__Exercise requirements__. Output every line of the items below as a numbered list, leaving out any blank lines.
— START OF Listed records —
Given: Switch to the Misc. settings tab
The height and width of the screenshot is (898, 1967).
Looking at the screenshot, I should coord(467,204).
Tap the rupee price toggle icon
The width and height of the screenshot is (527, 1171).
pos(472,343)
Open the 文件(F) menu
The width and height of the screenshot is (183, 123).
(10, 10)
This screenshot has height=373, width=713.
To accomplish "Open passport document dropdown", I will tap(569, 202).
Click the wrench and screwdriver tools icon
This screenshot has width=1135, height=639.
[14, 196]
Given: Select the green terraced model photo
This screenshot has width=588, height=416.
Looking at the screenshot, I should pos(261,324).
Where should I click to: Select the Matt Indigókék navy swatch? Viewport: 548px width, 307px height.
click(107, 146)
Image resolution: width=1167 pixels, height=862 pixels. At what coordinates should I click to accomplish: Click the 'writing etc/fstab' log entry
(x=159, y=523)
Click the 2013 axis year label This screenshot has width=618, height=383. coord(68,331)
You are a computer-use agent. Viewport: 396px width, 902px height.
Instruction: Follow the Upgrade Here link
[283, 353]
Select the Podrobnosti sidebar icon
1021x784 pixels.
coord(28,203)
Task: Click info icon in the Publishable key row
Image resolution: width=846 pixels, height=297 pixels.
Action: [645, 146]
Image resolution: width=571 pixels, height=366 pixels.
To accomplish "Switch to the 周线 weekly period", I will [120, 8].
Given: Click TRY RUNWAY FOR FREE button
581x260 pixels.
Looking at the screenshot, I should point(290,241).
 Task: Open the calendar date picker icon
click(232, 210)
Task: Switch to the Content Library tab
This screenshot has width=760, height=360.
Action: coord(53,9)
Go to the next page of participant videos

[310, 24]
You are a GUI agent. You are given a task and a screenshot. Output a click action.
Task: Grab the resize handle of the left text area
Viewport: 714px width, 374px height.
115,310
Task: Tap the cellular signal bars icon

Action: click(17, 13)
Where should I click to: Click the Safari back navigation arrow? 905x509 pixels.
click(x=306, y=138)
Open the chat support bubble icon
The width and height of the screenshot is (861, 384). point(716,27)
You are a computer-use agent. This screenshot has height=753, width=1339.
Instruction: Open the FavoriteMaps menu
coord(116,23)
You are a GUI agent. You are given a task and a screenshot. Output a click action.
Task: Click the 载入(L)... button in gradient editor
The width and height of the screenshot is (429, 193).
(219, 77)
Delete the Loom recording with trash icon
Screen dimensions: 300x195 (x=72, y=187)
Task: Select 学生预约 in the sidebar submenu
— END OF Listed records —
__Solution to this problem__.
1. Given: Switch to the Misc. settings tab
2. The height and width of the screenshot is (898, 1967).
3. Looking at the screenshot, I should coord(467,204).
4. Tap the rupee price toggle icon
5. The width and height of the screenshot is (527, 1171).
6. pos(472,343)
7. Open the 文件(F) menu
8. The width and height of the screenshot is (183, 123).
9. (10, 10)
10. This screenshot has height=373, width=713.
11. To accomplish "Open passport document dropdown", I will tap(569, 202).
12. Click the wrench and screwdriver tools icon
13. This screenshot has width=1135, height=639.
14. [14, 196]
15. Given: Select the green terraced model photo
16. This screenshot has width=588, height=416.
17. Looking at the screenshot, I should pos(261,324).
18. Where should I click to: Select the Matt Indigókék navy swatch? Viewport: 548px width, 307px height.
19. click(107, 146)
20. Image resolution: width=1167 pixels, height=862 pixels. At what coordinates should I click to accomplish: Click the 'writing etc/fstab' log entry
21. (x=159, y=523)
22. Click the 2013 axis year label This screenshot has width=618, height=383. coord(68,331)
23. You are a computer-use agent. Viewport: 396px width, 902px height.
24. Instruction: Follow the Upgrade Here link
25. [283, 353]
26. Select the Podrobnosti sidebar icon
27. 1021x784 pixels.
28. coord(28,203)
29. Task: Click info icon in the Publishable key row
30. Image resolution: width=846 pixels, height=297 pixels.
31. Action: [645, 146]
32. Image resolution: width=571 pixels, height=366 pixels.
33. To accomplish "Switch to the 周线 weekly period", I will [120, 8].
34. Given: Click TRY RUNWAY FOR FREE button
35. 581x260 pixels.
36. Looking at the screenshot, I should point(290,241).
37.  Task: Open the calendar date picker icon
38. click(232, 210)
39. Task: Switch to the Content Library tab
40. This screenshot has width=760, height=360.
41. Action: coord(53,9)
42. Go to the next page of participant videos
43. [310, 24]
44. You are a GUI agent. You are given a task and a screenshot. Output a click action.
45. Task: Grab the resize handle of the left text area
46. Viewport: 714px width, 374px height.
47. 115,310
48. Task: Tap the cellular signal bars icon
49. Action: click(17, 13)
50. Where should I click to: Click the Safari back navigation arrow? 905x509 pixels.
51. click(x=306, y=138)
52. Open the chat support bubble icon
53. The width and height of the screenshot is (861, 384). point(716,27)
54. You are a computer-use agent. This screenshot has height=753, width=1339.
55. Instruction: Open the FavoriteMaps menu
56. coord(116,23)
57. You are a GUI agent. You are given a task and a screenshot. Output a click action.
58. Task: Click the 载入(L)... button in gradient editor
59. The width and height of the screenshot is (429, 193).
60. (219, 77)
61. Delete the Loom recording with trash icon
62. Screen dimensions: 300x195 (x=72, y=187)
63. Task: Select 学生预约 in the sidebar submenu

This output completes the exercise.